Jimmy Savile: Victims' compensation scheme approved

Jimmy Savile in November 1973 Image copyright Getty Images
Image caption Revelations about Savile only came to light after his death in 2011

A compensation scheme for those who say Jimmy Savile sexually abused them has been sanctioned by the Court of Appeal.

The scheme was set up by the Savile estate, the BBC, the NHS, the charity Barnardo's and lawyers acting for alleged victims. It was approved by the High Court earlier this year.

But the Jimmy Savile Charitable Trust, a beneficiary of the estate, said the scheme would not weed out fake claims and too much money would go to lawyers.

Appeal judges dismissed the challenge.

The court also rejected the trust's application for NatWest to be dismissed as the executor of Savile's estate.

Meanwhile, abuse survivors who met Home Secretary Theresa May on Monday said the government was creating £2m fund for groups helping people who will give evidence to the forthcoming public inquiry into abuse, and a separate £1.5m fund for charities which help abuse survivors.

The National Association for People Abused in Childhood said it was represented at the meeting, but the Home Office has not yet announced any details.

Image caption Savile's estate is believed to be worth around £3.3m after costs

Court of Appeal judges heard that Savile, who died in October 2011, was accused of being a "serial child abuser and sex offender" in a documentary broadcast in October 2012.

The former BBC presenter was also alleged to have abused people in hospitals.

The court heard that a "large number" of people had come forward to say they were abused by him following the programme.

The number of people making compensation claims was now more than 200, lawyers said.

In February, victims were advised that, under the compensation scheme, they could make claims against the Savile estate, the BBC or the NHS, with payments capped at £60,000.

Experts initially put the value of Savile's estate at around £4m. But a "range of expenses" was incurred and the estate's value was reduced to about £3.3m, judges said in February.

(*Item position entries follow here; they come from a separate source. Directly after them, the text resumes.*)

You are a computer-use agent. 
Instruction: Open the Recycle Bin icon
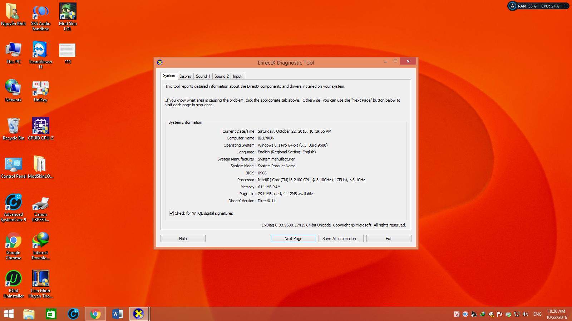(x=13, y=126)
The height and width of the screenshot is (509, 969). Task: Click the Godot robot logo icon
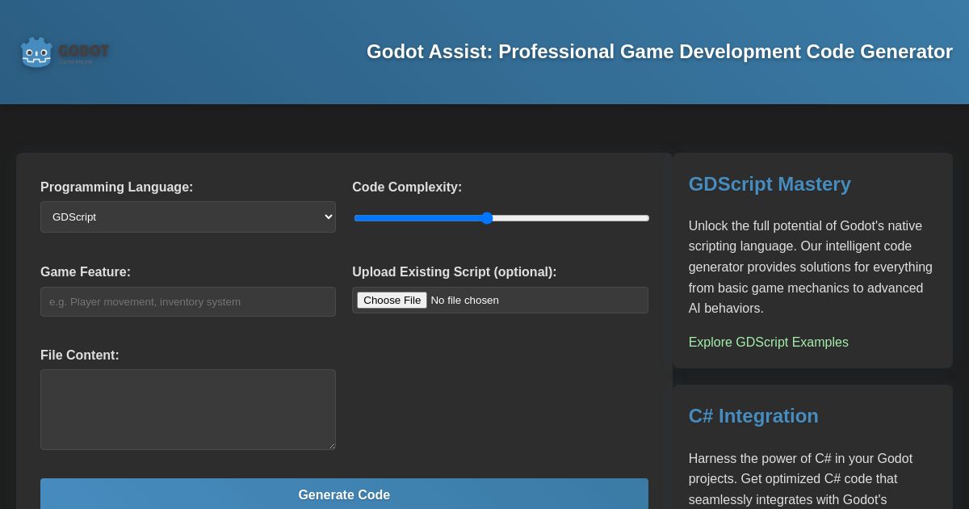[36, 52]
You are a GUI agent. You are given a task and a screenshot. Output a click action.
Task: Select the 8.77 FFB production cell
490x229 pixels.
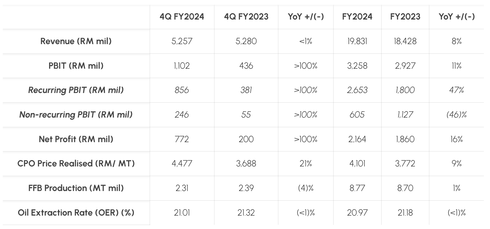[x=357, y=188]
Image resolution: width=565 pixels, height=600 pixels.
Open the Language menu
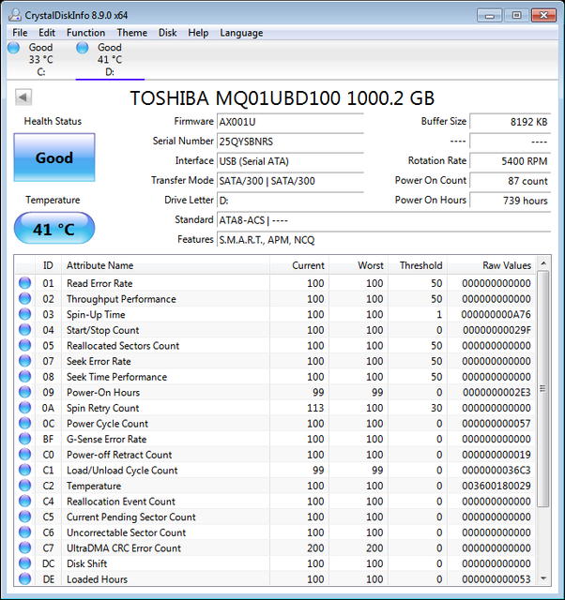(x=241, y=33)
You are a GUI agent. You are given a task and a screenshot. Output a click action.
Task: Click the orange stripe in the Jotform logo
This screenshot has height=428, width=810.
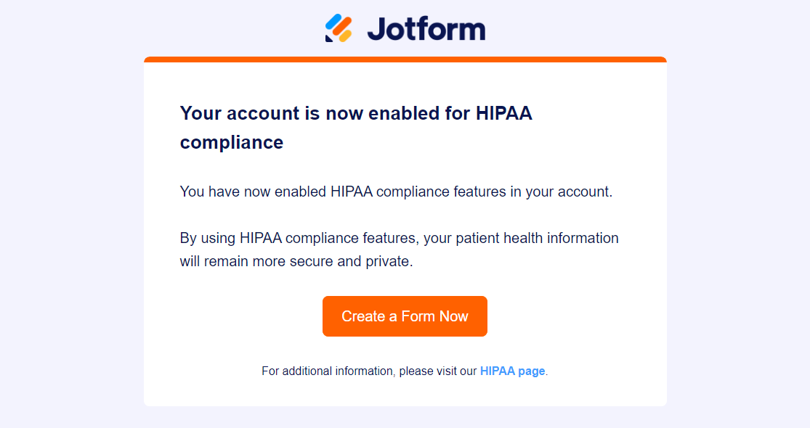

Liz Dux, a lawyer at law firm Slater & Gordon which represents victims, said: "Today's ruling will bring great relief to Savile's many victims who have been living with the uncertainty of not knowing whether they would be blocked in their claims.

"They just want some recognition of what they have been through so they can then be able to move on with their lives. Hundreds of Savile's victims, who are represented by Slater & Gordon, have already signed up to the scheme in the hope that they would receive some form of justice without the need for drawn-out and costly litigation."